POLEMİK

Ali Karahasanoğlu : Paralel ile işiniz yok ise avukatınız niye Hasan Günaydın?

Tarih
20 Mayıs 2015
İzlenme
Kişi
Yazar
Ali Karahasanoğlu

20 Mayıs 2015

Klasik
gazetecilik numarasıdır..

Dürüst olmayanlar..

“Höt” denilince, ortalıktan toz olanlar..

“Biz bunları belledik” diye terbiyesizce konuşan darbe döneminin generallerine, “Bellendiniz paşam” diye Akit’in attığı manşeti atmayı rüyalarında bile göremeyenler.. 
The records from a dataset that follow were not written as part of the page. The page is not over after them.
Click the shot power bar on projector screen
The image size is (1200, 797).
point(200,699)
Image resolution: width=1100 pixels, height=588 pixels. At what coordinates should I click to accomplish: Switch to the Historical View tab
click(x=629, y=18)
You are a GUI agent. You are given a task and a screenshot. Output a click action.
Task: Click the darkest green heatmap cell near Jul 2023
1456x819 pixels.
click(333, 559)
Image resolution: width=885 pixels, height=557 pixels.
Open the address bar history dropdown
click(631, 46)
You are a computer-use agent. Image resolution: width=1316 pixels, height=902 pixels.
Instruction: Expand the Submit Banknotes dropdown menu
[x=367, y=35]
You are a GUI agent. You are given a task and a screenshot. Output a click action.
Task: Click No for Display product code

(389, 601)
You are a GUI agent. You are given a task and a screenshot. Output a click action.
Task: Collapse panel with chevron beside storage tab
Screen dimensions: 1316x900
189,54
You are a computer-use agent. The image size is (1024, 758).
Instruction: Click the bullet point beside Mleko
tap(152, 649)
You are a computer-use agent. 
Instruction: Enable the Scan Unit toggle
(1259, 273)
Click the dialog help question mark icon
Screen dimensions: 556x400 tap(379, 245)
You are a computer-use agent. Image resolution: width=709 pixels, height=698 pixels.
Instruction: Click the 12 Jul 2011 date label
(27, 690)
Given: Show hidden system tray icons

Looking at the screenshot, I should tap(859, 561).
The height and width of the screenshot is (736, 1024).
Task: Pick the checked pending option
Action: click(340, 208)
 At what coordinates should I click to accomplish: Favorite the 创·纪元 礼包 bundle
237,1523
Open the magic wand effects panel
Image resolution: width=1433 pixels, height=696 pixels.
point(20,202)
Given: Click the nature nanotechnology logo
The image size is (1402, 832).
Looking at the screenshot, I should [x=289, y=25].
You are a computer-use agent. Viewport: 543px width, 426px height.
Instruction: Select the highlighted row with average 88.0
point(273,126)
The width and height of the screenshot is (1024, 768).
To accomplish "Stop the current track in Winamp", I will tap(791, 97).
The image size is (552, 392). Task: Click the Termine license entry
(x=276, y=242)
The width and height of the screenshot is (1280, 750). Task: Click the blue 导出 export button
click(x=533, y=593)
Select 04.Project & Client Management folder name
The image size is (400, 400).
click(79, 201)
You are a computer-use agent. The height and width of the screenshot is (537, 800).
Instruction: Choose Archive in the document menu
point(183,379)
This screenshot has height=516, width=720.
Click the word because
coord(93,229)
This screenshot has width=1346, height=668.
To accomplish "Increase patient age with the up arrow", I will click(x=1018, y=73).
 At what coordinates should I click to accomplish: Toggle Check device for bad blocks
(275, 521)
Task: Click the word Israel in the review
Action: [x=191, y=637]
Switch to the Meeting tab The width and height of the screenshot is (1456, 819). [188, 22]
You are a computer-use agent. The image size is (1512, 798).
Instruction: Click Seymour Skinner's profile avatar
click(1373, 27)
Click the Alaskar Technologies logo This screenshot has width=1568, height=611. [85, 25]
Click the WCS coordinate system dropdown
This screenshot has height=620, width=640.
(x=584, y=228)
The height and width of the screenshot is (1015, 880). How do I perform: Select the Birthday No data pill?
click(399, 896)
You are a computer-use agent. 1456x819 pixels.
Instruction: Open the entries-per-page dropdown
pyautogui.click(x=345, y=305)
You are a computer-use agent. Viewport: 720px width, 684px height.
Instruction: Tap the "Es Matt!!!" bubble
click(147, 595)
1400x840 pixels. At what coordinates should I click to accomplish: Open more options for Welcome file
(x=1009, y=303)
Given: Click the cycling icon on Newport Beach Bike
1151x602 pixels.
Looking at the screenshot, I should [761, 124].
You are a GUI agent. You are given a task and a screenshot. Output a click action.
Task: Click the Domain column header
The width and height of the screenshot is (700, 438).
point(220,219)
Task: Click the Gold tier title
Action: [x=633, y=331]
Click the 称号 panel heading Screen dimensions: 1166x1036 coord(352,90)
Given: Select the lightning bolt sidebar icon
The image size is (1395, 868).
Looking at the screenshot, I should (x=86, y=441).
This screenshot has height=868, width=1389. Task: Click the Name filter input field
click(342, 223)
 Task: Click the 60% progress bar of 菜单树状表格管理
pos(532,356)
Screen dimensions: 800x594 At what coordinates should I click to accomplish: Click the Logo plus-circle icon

Temel hak ve özgürlükleri kısıtlayan generale, Akit’in attığı manşetteki gibi erkekçe “Hakkımızı helal etmiyoruz” diyemeyenler..

Kendi rantlarını sürdürmek için.

Menfaat çarklarının dönmesi için..

İmalı başlıklar atarlar...

Kendi odalarında, “Nasıl ... ama!” diye akılları sıra espriler patlatırlar...

Ama muhatapları yiğit bir siyasetçi çıkınca..

Nasıl ki söylediklerini yiğitçe söyleyemiyorlarsa..

Yaptıkları “ima”nın cevabı verildiğinde de..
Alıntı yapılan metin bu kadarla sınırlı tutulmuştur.